Voor Manette Zeelenberg is de natuur materiaal met een grote zeggingskracht. Als beeldend kunstenaar en vormgever maakt Manette wilgenkunst.
"Nou, het aardige van wilgen is dat ze heel sterk zijn en buigzaam. En die combinatie heb je niet veel met andere bomen, die breken. En wilgenbomen, die kan je dus buigen in bepaalde vormen en zonder dat ze breken, waardoor je dus als vormgever een hele vormvrijheid hebt om verschillende modellen daarvan te maken. En die krachten die interesseren mij ook sowieso als mens, iets wat sterk en buigzaam is, dat overleeft. En die overlevingskracht van de wilg is zó groot, dat zelfs als je op een hele armzalige grond de wilg in de aarde plant, dan loopt ie nog uit."
"Wat ik nu met die wilgen doe, dat is echt het vlechten van gebouwen eigenlijk en het is zo mooi om dunne takken die als eenling eigenlijk niks voorstellen in kracht, maar door die met elkaar te verbinden kan je hele sterke en hele stevige bouwwerken maken."
"Nou ja, wat mij fascineert van dit werk om het ook in openbare ruimten hè, dus op verkeerspleinen te zetten, is dat je de tegenstelling tussen leven en dood heel erg ziet. Zo’n verkeersplein, dat noemen ze ook “grijze omgeving” hè, heel erg veel asfalt en beton en om dan midden op zo’n verkeersplein juist zo’n levend kunstwerk neer te zetten, dan krijg je de contrastwerking" maximaal.

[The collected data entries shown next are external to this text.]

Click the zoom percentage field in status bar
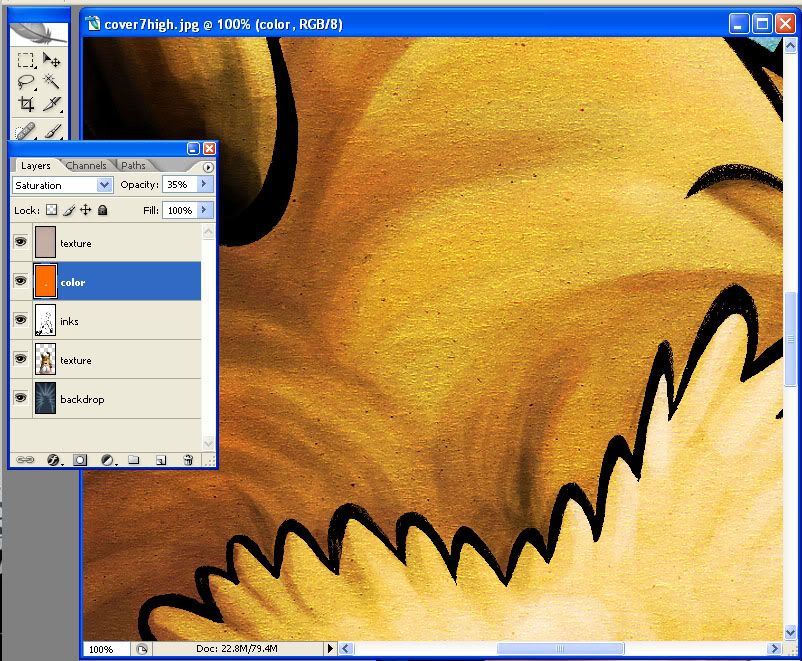 101,649
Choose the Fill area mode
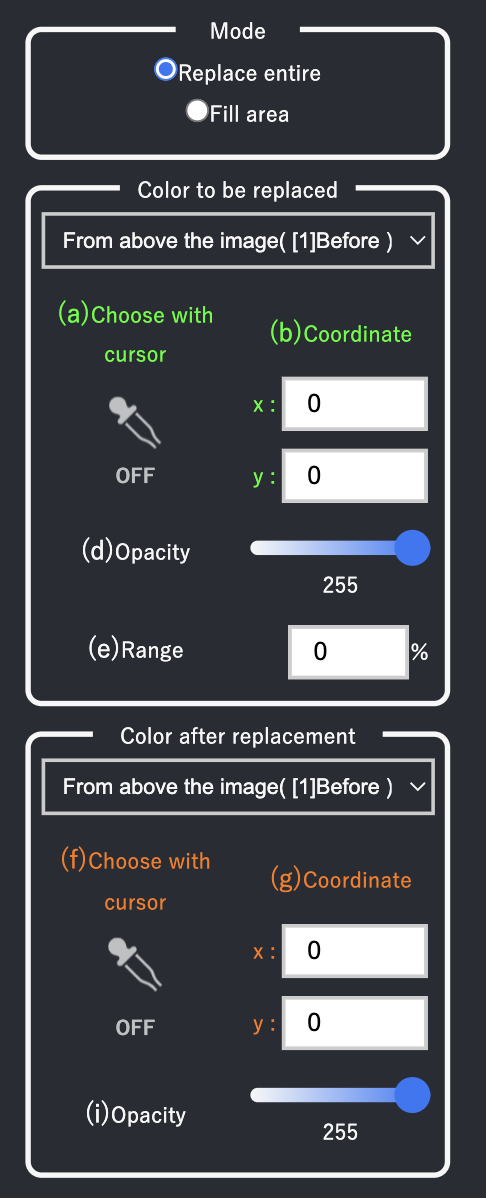Viewport: 486px width, 1198px height. coord(197,112)
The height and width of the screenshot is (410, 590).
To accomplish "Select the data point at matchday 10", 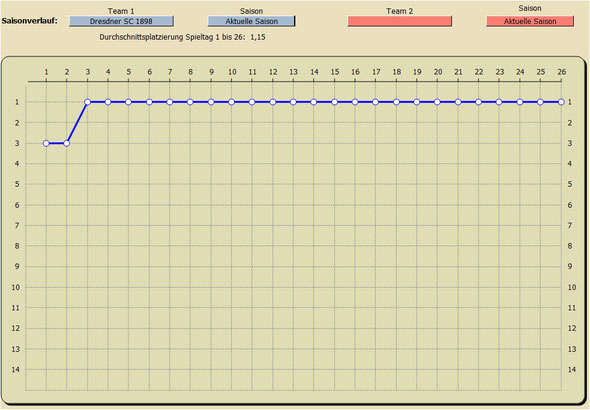I will point(231,102).
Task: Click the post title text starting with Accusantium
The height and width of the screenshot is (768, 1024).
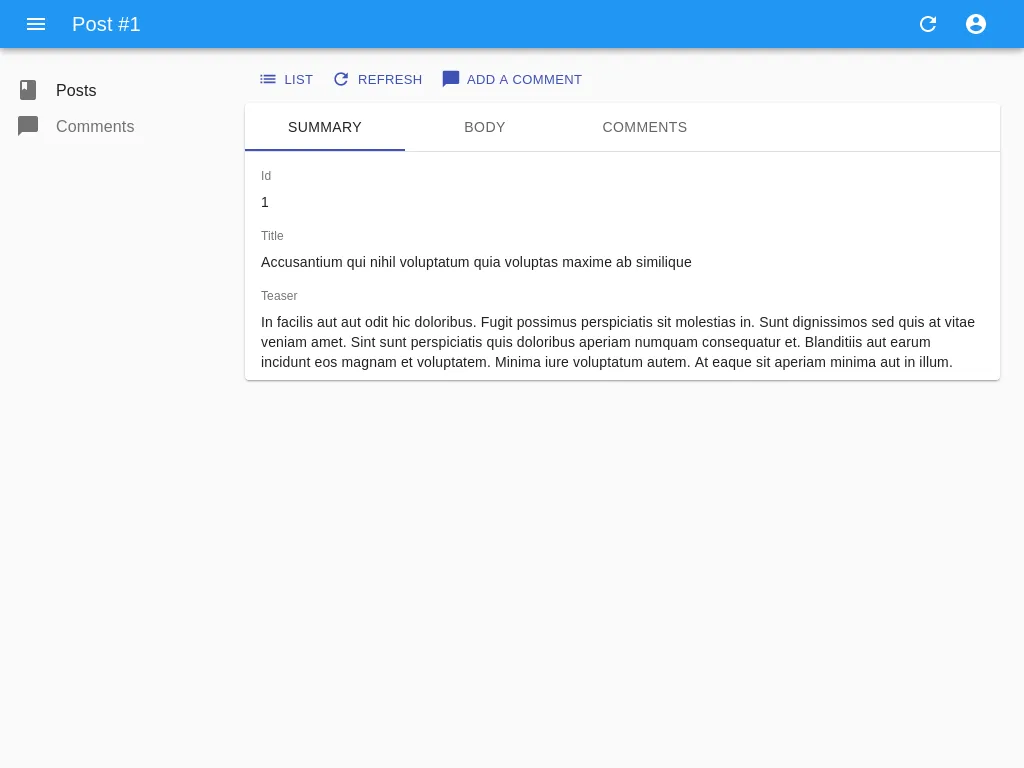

"Als d’r een eindigheid aan een kunstwerk zit, hè, dus dat het doodgaat, dat vind ik op zich ook eigenlijk wel logisch: het is een levend kunstwerk en dat kan ook doodgaan. Enerzijds vind ik het jammer, dat mijn kunstwerken een beperkte levensduur hebben, aan de andere kant vind ik het niet jammer, want symbolisch gezien het proces van leven-dood-levend vind ik ook prachtig."